* _Using the information_:
A: Echo the article on Italy's vaccinations word for word, starting at "read the news" and ending at "are now protected.".
B: According to the article on Italy's vaccinations, why are hundreds of thousands of administrative staff and other non-medical workers now protected? Answer in one to three sentences.
C: Please pick up the article on Italy's vaccinations after its final sentence and keep writing.

* _Selected text_:
Friday 19 March 2021 18:03
Jabs for the boys
Many of Italy's oldest and most vulnerable have still not been vaccinated, while those who work in the health service – even administrative staff who work from home – have had their jabs.
read the news on The view from Rome
Of the over 80s who do not live in residential homes in Italy, more than half have still not been vaccinated. Meanwhile, the majority of those who work for their local health service (ASL), have had their jabs, whether or not they come into contact with patients. Hence, hundreds of thousands of administrative staff, even those working from home, technicians, managers, and employees of companies that have contracts with ASL, are now protected.
Italy is still registering between 350 and 500 deaths a day. Over 61% of the
deceasedare over 80 years of age, over 86% over 70.
There is no doubt that the elderly are most at risk. Yet if you’re an elderly Italian, your chance of getting a jab is very much a “postcode lottery”. Lazio, which includes Rome, has vaccinated 66% of its over 80s, and this rises to 80% if those in residential homes are included. That is because they’ve adhered to the categories indicated by the Heath Ministry. However, other regions have vaccinated huge numbers of "non-health personnel" working for their ASL. In Lombardy the figure is 205,000, Campania 176,000 and Tuscany 71,000. In Lazio, it is only 64,000, leaving more vaccines for this most at risk, the over 80s.

* _Exercise data_:
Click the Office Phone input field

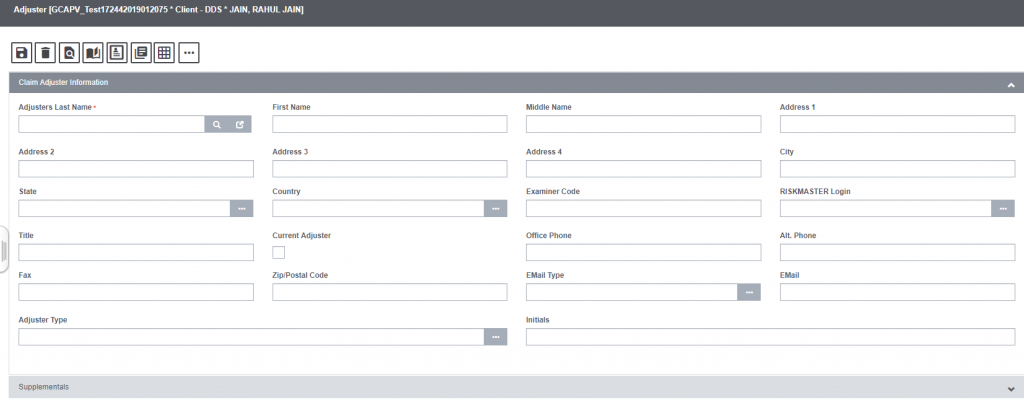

* _Results in order_:
A:
read the news on The view from Rome
Of the over 80s who do not live in residential homes in Italy, more than half have still not been vaccinated. Meanwhile, the majority of those who work for their local health service (ASL), have had their jabs, whether or not they come into contact with patients. Hence, hundreds of thousands of administrative staff, even those working from home, technicians, managers, and employees of companies that have contracts with ASL, are now protected.

B: Most people who work for their local health service (ASL) have been vaccinated, whether or not they come into contact with patients. That group includes administrative staff, even those working from home, as well as technicians, managers, and employees of companies that have contracts with ASL.

C:
Former football legend Enrico Albertosi, one of Italy’s greatest ever goalkeepers, told Repubblica he was furious.
“I’m 82 years old, have heart problems and one kidney. I’ve been shut up at home for a year and wander round the garden terrified I may die. It’s not my doctor’s fault: he only receives one vial a week. I’ve calculated that at this rate I won’t be injected before the summer.”
Albertosi’s problem is that he lives in Tuscany. And doesn't work for his local ASL.